What you are asked to do: Lift every line from the entries that includes the word "computer".

(Stored data entries)
※

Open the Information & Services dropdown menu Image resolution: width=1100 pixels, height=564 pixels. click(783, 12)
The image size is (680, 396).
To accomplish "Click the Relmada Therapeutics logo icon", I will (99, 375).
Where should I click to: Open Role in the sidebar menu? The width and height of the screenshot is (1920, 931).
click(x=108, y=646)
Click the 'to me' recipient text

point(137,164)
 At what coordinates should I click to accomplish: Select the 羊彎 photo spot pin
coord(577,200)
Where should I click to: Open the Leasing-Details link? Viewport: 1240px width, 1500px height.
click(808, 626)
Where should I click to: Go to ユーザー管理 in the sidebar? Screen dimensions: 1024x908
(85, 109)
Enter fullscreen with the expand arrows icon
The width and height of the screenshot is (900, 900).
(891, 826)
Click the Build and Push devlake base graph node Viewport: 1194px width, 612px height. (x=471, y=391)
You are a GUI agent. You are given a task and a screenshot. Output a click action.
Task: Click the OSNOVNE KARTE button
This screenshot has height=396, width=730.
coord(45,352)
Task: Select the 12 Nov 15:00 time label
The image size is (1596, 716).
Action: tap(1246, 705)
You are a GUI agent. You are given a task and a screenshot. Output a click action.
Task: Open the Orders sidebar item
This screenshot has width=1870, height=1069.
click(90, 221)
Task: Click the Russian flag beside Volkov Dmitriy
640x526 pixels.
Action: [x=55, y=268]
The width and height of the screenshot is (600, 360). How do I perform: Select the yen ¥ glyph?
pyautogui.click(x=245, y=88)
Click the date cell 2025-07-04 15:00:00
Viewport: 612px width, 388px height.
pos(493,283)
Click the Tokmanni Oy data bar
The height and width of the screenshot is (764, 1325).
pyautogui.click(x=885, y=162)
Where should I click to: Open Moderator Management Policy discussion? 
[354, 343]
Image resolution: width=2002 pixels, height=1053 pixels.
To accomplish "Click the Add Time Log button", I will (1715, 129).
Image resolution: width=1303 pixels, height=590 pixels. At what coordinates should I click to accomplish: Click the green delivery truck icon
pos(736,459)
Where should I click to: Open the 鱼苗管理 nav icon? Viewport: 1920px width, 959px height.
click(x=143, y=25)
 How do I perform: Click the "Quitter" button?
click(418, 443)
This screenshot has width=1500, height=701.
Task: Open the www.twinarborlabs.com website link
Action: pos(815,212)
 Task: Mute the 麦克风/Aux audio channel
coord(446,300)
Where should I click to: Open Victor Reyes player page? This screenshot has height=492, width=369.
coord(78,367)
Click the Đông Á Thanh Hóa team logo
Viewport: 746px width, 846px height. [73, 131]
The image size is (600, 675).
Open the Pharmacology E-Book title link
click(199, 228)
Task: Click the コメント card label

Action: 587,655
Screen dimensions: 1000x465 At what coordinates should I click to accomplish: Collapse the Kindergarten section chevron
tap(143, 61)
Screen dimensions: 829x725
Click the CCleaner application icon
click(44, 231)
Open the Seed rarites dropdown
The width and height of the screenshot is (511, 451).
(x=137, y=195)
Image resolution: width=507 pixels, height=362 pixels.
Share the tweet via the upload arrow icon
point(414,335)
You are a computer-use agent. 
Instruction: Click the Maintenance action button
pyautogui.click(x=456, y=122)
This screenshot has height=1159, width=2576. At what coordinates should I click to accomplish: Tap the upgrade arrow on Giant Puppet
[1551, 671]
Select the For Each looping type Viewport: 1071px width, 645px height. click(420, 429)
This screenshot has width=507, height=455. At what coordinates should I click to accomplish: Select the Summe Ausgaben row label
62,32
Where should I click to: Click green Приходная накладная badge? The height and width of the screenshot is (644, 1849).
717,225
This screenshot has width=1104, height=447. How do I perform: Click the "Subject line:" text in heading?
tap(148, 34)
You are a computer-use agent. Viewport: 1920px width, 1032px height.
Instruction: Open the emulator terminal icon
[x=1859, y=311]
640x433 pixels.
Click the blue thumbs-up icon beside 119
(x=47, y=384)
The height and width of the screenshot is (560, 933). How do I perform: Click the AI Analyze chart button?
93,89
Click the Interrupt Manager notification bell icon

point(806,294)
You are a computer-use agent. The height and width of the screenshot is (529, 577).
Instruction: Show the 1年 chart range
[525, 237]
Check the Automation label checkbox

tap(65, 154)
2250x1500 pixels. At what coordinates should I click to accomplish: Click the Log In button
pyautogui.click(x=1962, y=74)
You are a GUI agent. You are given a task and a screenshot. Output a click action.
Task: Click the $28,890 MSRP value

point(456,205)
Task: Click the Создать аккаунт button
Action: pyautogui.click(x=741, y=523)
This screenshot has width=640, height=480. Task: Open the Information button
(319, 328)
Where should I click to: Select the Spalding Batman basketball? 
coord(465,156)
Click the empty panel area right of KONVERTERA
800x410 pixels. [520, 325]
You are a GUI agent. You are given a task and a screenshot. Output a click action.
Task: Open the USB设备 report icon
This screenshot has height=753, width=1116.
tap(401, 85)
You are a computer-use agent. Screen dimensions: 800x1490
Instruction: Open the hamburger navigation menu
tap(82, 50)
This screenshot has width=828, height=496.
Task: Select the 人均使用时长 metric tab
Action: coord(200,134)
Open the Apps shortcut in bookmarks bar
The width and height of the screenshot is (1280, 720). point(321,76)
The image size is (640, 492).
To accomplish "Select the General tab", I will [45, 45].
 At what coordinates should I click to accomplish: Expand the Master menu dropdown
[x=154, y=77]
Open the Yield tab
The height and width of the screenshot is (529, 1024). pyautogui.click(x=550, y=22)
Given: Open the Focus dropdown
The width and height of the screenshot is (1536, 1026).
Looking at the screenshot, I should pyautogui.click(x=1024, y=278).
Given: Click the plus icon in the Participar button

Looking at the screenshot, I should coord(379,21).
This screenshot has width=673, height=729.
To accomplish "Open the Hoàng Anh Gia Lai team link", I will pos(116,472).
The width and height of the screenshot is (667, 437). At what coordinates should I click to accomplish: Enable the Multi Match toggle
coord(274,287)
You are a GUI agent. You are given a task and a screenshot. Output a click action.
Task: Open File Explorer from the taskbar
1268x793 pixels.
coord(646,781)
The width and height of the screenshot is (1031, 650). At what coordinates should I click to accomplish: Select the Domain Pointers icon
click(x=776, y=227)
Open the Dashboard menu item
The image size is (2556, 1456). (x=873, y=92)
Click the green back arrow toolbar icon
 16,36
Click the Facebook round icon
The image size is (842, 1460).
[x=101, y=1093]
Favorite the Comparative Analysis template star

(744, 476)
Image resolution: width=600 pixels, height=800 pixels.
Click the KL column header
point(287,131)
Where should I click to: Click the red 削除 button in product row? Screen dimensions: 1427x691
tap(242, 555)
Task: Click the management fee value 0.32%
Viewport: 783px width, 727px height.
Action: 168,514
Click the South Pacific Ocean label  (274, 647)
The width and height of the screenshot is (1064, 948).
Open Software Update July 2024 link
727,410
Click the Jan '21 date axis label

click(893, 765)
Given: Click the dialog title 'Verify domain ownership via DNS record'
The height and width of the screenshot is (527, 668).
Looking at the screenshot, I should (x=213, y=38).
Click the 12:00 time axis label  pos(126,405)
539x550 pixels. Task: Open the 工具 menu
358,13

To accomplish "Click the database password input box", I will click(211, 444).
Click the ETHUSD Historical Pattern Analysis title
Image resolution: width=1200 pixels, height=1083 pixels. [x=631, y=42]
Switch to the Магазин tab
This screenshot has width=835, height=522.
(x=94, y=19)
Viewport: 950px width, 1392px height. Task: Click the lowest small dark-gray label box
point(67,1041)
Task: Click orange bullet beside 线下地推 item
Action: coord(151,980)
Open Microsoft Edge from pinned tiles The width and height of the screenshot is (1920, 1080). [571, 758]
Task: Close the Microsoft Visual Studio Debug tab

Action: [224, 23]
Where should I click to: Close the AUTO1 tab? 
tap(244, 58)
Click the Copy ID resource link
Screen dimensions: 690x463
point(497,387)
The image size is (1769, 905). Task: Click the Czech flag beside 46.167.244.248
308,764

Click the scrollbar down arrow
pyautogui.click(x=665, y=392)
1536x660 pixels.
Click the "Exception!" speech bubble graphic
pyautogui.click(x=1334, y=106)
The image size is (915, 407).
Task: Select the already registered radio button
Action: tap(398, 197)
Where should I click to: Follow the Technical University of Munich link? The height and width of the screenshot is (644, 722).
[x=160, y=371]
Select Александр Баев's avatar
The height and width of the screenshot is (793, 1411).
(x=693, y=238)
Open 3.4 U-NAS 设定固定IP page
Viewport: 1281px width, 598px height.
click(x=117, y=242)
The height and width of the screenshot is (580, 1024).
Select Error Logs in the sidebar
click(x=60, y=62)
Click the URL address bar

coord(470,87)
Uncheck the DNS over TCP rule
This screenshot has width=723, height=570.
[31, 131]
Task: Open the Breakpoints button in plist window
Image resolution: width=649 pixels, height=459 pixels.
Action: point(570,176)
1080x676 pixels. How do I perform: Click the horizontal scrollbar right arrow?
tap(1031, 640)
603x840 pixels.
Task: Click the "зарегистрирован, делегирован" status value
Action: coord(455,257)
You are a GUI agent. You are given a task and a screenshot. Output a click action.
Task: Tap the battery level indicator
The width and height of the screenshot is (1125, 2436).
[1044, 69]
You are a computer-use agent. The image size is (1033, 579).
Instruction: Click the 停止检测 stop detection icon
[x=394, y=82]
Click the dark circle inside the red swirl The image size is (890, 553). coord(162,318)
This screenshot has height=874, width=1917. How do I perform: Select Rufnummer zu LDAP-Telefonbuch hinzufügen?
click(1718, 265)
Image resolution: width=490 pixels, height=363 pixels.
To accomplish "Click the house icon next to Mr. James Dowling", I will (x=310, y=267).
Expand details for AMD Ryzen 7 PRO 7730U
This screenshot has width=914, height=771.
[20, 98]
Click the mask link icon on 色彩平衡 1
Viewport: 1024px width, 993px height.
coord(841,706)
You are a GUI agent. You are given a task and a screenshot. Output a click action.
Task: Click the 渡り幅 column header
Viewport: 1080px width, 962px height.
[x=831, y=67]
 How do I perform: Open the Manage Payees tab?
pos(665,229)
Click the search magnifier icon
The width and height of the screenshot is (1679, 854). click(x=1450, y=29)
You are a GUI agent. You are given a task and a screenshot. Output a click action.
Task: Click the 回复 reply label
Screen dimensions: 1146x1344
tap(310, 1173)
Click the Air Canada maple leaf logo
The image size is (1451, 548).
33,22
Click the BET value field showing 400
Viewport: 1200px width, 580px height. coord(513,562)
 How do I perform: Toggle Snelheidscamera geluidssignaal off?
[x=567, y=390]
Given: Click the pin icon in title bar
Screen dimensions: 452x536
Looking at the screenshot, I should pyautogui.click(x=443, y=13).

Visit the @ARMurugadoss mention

※

Reply:
You are a computer-use agent. 
You are a computer-use agent. Viewport: 1920px width, 1032px height.
You are a computer-use agent. The height and width of the screenshot is (529, 577).
You are a computer-use agent. Screen dimensions: 800x1490
You are a computer-use agent. The image size is (1033, 579).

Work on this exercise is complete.